• **Exercise brief**: Check each line of the material below for "agent", then copy the ones that contain it.

• **Supplied records**:
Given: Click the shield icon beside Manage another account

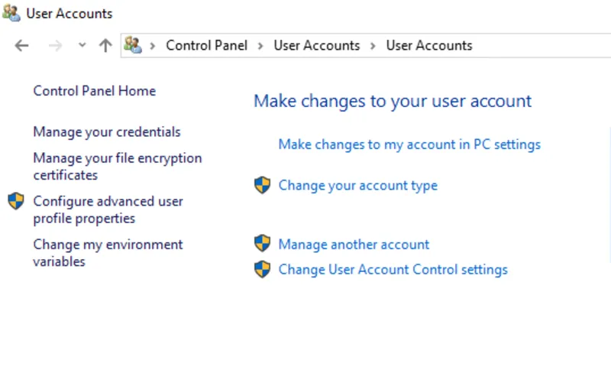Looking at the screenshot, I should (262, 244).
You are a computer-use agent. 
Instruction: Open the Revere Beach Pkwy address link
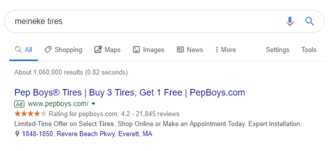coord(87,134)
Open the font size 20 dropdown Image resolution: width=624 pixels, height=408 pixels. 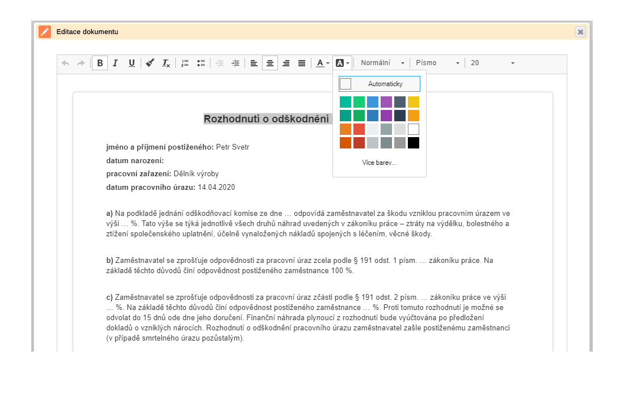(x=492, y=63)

---

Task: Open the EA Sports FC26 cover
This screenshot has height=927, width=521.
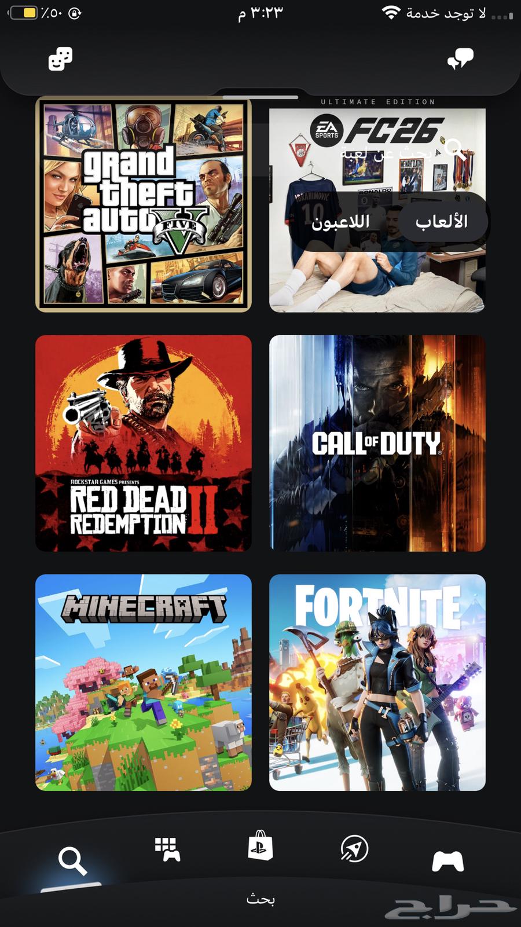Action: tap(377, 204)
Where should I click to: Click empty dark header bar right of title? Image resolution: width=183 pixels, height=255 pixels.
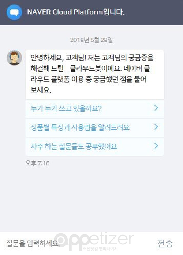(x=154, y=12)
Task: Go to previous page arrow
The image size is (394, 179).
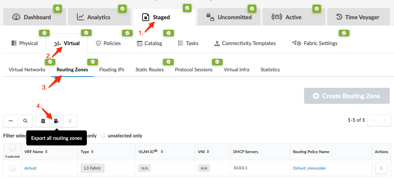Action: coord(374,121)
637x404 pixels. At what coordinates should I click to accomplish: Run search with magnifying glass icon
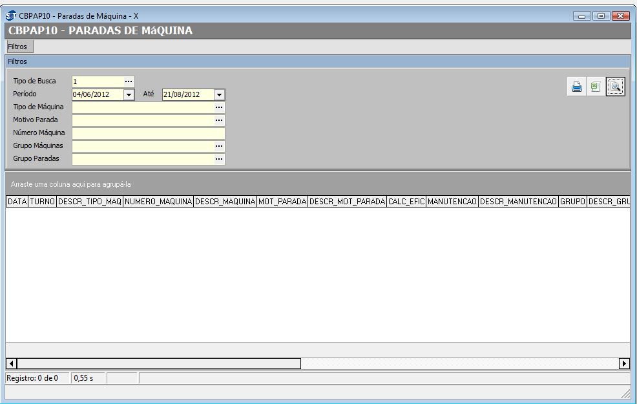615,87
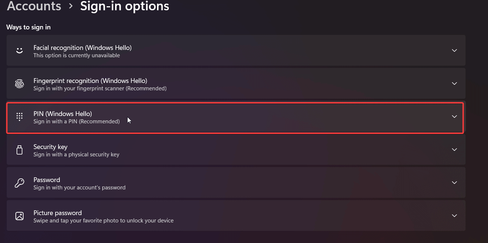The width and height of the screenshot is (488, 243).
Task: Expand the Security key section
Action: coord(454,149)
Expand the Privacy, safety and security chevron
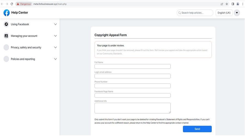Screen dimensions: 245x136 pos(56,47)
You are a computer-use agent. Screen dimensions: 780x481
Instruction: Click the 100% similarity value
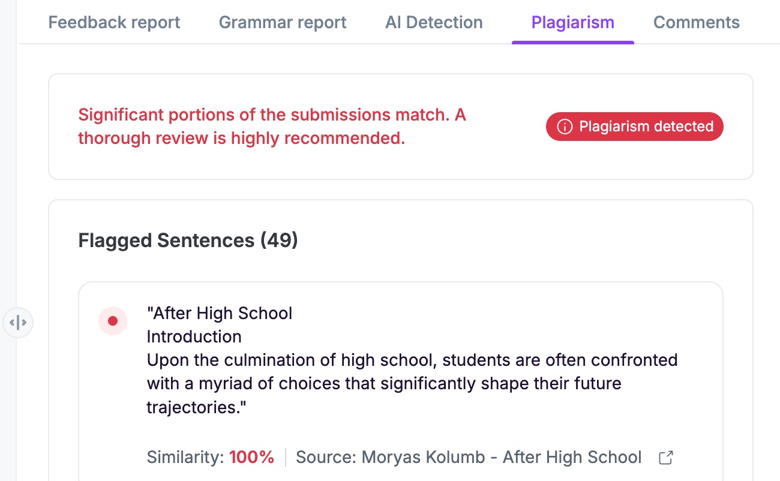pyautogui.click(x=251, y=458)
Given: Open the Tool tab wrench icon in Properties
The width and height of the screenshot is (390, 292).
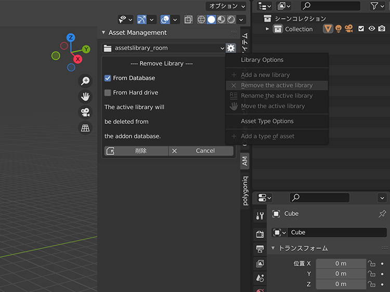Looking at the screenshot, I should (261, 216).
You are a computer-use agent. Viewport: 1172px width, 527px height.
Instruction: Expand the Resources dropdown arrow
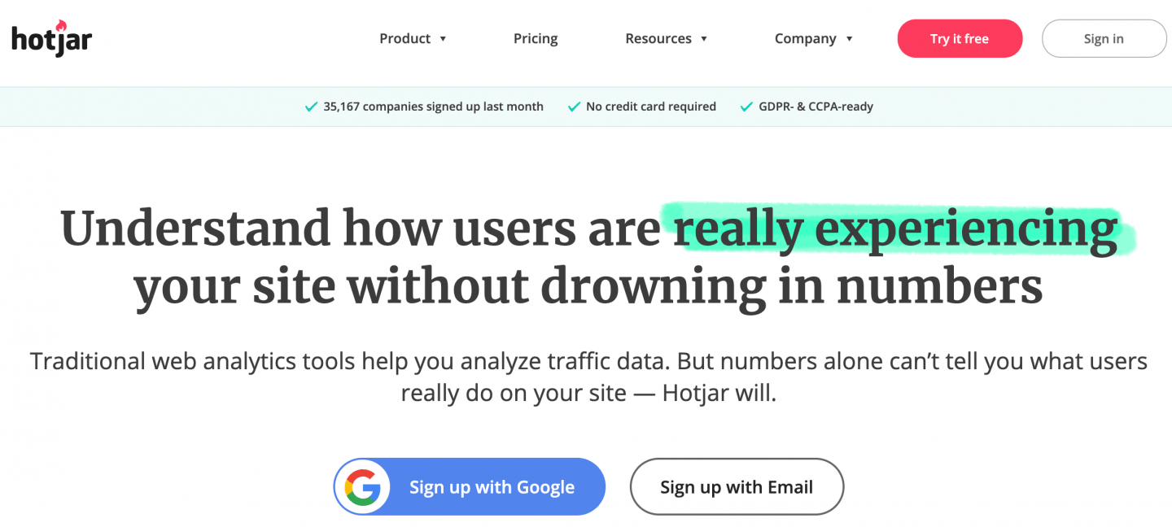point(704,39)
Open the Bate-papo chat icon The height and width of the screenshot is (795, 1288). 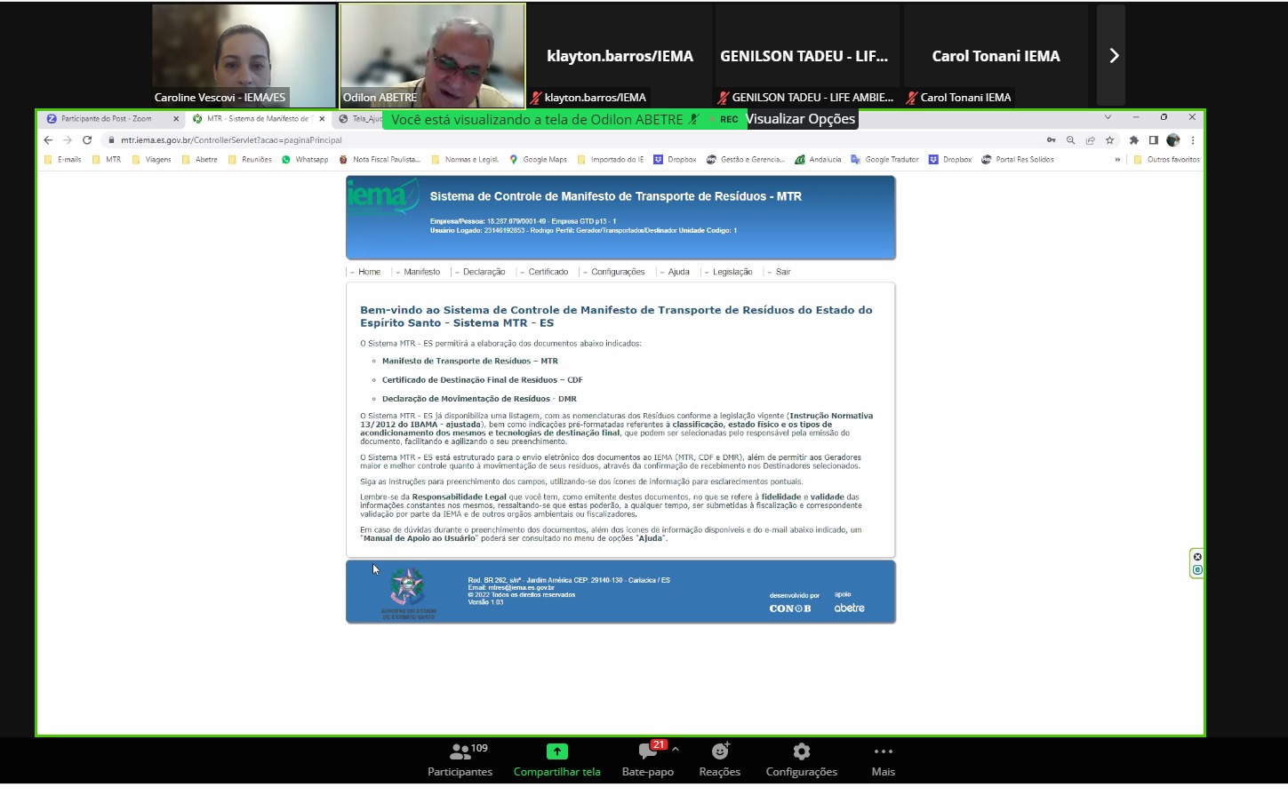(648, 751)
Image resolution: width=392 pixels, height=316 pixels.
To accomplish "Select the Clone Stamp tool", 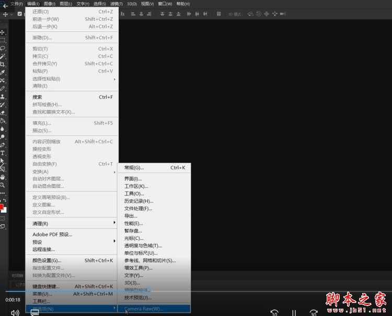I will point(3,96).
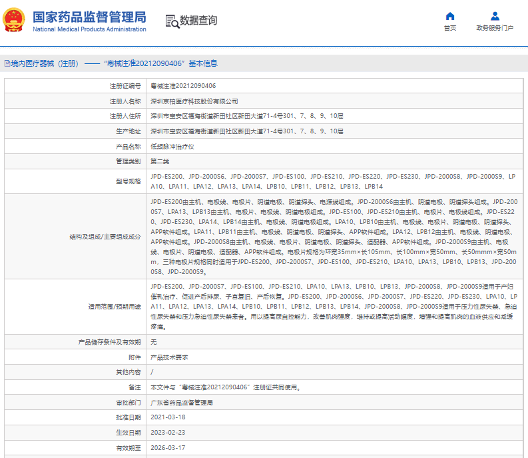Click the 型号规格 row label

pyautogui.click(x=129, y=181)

• **Expected answer**:
You are a computer-use agent. 
You are a computer-use agent. Screen dimensions: 780x481
You are a computer-use agent. Viewport: 1172px width, 527px height.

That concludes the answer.